Rapid7 is easy to learn to use. After using a Rapid7 solution, Tenable and the others seem needlessly complex. Another advantage is its integration into Metasploit Pro. If you buy both products, you can use Metasploit Pro to demonstrate a vulnerability. You should do this with caution, but since people frequently will question how big of a problem a finding really is, Metasploit integration helps you demonstrate the issue in a very real way.
Rapid7’s downsides are scalability and accuracy. Nexpose does not scale well to enterprise environments. When I ran it in an enterprise setting with 30,000 hosts, it struggled under the load. For a few hundred hosts, it’s fine.
Regarding accuracy, Rapid7 queries the registry on Windows systems or the package database on Unix and Unix-like systems, but it doesn’t dig into the filesystem. This gives you faster scan times, which is nice. But it also means it doesn’t find partially-applied patches that left vulnerable components behind. These false negatives are problematic.
When you evaluate a Rapid7 solution against others in a lab environment, be sure to use older existing systems in your test. The best way to do this is to intercept some decommissioned workstations and servers before your infrastructure teams send them off for disposal. A good test needs to include systems that suffered through years of patching and upgrading.
Rapid7 does not offer free training, so this offsets some of the cost advantage.
Retina is Tenable’s biggest competitor in the government space. Like Rapid7 Nexpose, Retina is fine for small networks. It’s fine for government use because the government and military tend to use lots of small interconnected networks. Like Nessus, Retina is more of a solution for one-off scans than for full-blown vulnerability management.

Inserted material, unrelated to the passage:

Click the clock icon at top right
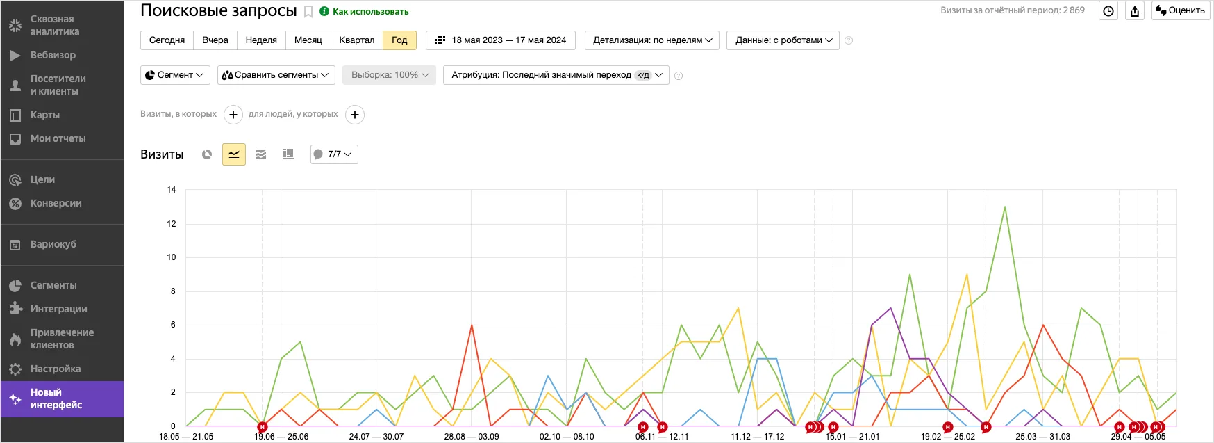1214x443 pixels. point(1108,11)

Retina’s accuracy on Windows systems is pretty good. In my experience, it did find partially applied Windows patches and when I resolved them, it saw the difference. Retina’s pricing also tends to be very good, at least in the government space.
I found it didn’t do a very good job of evaluating Linux systems. It had a tendency to misidentify Debian-based systems as printers. This is problematic since Kali Linux is Debian-based. You don’t want to misidentify a rogue Kali system as a printer and ignore it.

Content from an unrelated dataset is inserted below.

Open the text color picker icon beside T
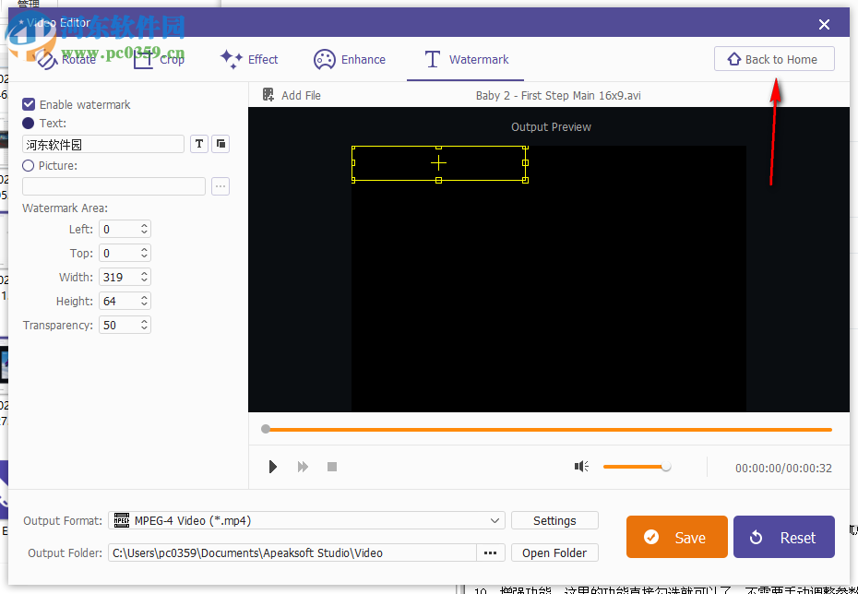Image resolution: width=858 pixels, height=594 pixels. tap(220, 144)
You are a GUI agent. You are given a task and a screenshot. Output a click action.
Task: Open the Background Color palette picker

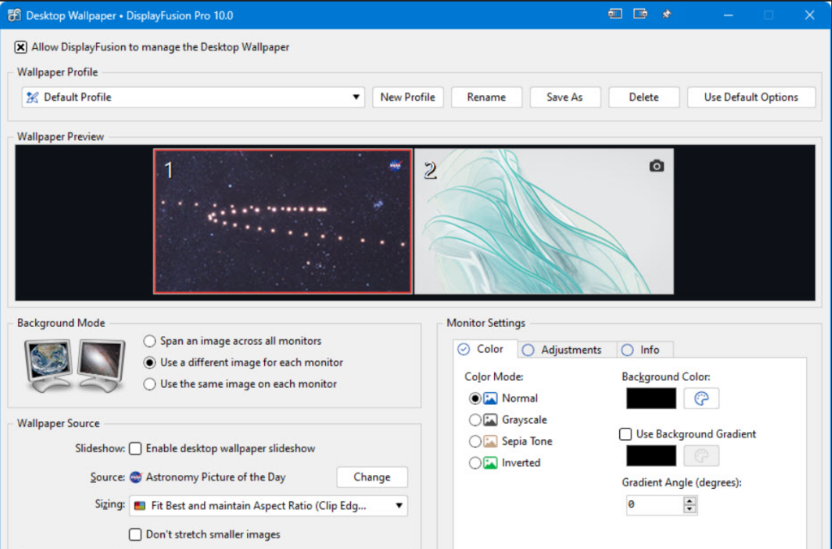[701, 399]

If you’re stuck with Retina, be sure to investigate any printer it finds to ensure it actually is a printer. Better yet, re-scan the network with another solution to get a second opinion.
Tenable competitors: In conclusion
Although some people argue that vulnerability management has become a commodity, I don’t see it just yet. There are still several differentiators among both Tenable and Tenable competitors that mean you can’t just change one for the other without losing something. You may gain something too. But if you just buy the cheapest solution each year so you can tell regulators you scan your network every quarter, it’s going to catch up with you.
To find the best solution, you really need to evaluate them using a lab consisting of recently decommissioned systems. Or better yet, tell your sales rep you want a 60- or 90-day proof of concept evaluation that consists of deploying it in your production environment so you can scan real systems with each solution you want to evaluate.
Over the course of 2-3 patch cycles, you should be able to see the differences between the various platforms so you can make a good decision that will stand the test of time.